You are to write a program that implements this jury selection process and chooses an optimal jury given a set of candidates.
Input
These values will satisfy 1<=n<=200, 1<=m<=20 and of course m<=n. The following n lines contain the two integers pi and di for i = 1,...,n. A blank line separates each round from the next.
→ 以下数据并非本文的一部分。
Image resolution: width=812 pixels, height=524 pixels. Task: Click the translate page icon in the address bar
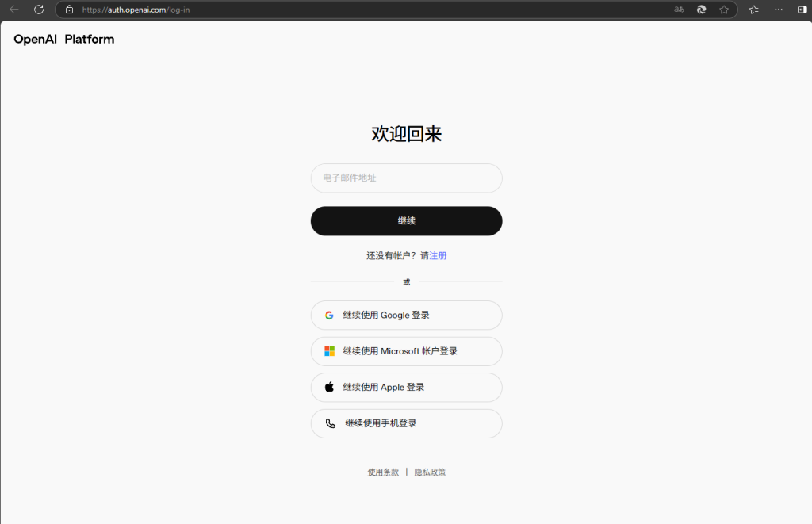coord(678,10)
The file ends with a round that has n = m = 0.
Output
On the next line print the values D(J ) and P (J ) of your jury as shown below and on another line print the numbers of the m chosen candidates in ascending order. Output a blank before each individual candidate number.
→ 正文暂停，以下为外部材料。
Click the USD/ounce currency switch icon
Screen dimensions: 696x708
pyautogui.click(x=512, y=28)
Output an empty line after each test case.
Sample Input
4 2
1 2
2 3
4 1
6 2
0 0
Sample Output
Jury #1
Best jury has value 6 for prosecution and value 4 for defence:
2 3
Hint
在遥远的国家佛罗布尼亚,嫌犯是否有罪,须由陪审团决定。陪审团是由法官从公众中挑选的。先随机挑选n 个人作为陪审团的候选人,然后再从这n 个人中选m 人组成陪审团。选m 人的办法是:控方和辩方会根据对候选人的喜欢程度,给所有候选人打分,分值从0 到20。为了公平起见,法官选出陪审团的原则是:选出的m 个人,必须满足辩方总分D和控方总分P的差的绝对值|D-P|最小。如果有多种选择方案的|D-P| 值相同,那么选辩控双方总分之和 D + P 最大的方案即可。
输出:
选取符合条件的最优m个候选人后,要求输出这m个人的辩方总值D和控方总值P,并升序输出他们的编号。
思路分析:
为叙述问题方便,现将任一选择方案中,辩方总分和控方总分之差简称为“辩控差”,辩方总分和控方总分之和称为“辩控和”。第i 个候选人的辩方总分和控方总分之差记为V(i),辩方总分和控方总分之和记为S(i)。
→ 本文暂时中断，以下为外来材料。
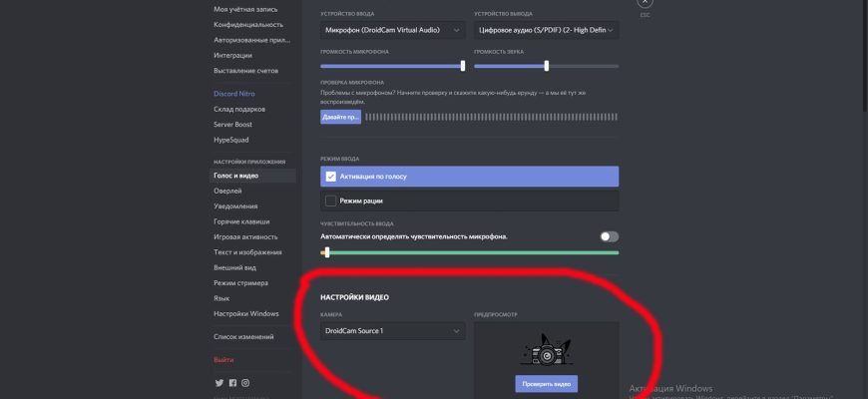
Task: Click Выйти to log out
Action: click(x=224, y=359)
现用dp(j, k)表示,取j 个候选人,使其辩控差为k 的所有方案中,辩控和最大的那个方案(该方案称为“方案dp(j, k)”)的辩控和。
并且,我们还规定,如果没法选j 个人,使其辩控差为k,那么dp(j, k)的值就为-1,也称方案dp(j, k)不可行。本题是要求选出m 个人,那么,如果对k 的所有可能的取值,求出了所有的dp(m, k) (-20×m≤ k ≤ 20×m),那么陪审团方案自然就很容易找到了。 问题的关键是建立递推关系。需要从哪些已知条件出发,才能求出dp(j, k)呢?显然,方案dp(j, k)是由某个可行的方案dp(j-1, x)( -20×m ≤ x ≤ 20×m)演化而来的。
可行方案dp(j-1, x)能演化成方案dp(j, k)的必要条件是:存在某个候选人i,i 在方案dp(j-1, x)中没有被选上,且x+V(i) = k。在所有满足该必要条件的dp(j-1, x)中,选出 dp(j-1, x) + S(i) 的值最大的那个,那么方案dp(j-1, x)再加上候选人i,就演变成了方案 dp(j, k)。
这中间需要将一个方案都选了哪些人都记录下来。不妨将方案dp(j, k)中最后选的那个候选人的编号,记在二维数组的元素path[j][k]中。那么方案dp(j, k)的倒数第二个人选的编号,就是path[j-1][k-V[path[j][k]]]。假定最后算出了解方案的辩控差是k,那么从path[m][k]出发,就能顺藤摸瓜一步步回溯求出所有被选中的候选人。
初始条件,只能确定dp(0, 0) = 0,其他均为-1。由此出发,一步步自底向上递推,就能求出所有的可行方案dp(m, k)( -20×m ≤ k ≤ 20×m)。实际解题的时候,会用一个二维数组dp 来存放dp(j, k)的值。而且,由于题目中辩控差的值k 可以为负数,而程序中数租下标不能为负数,所以,在程序中不妨将辩控差的值都加上修正值fix=400,以免下标为负数导致出错。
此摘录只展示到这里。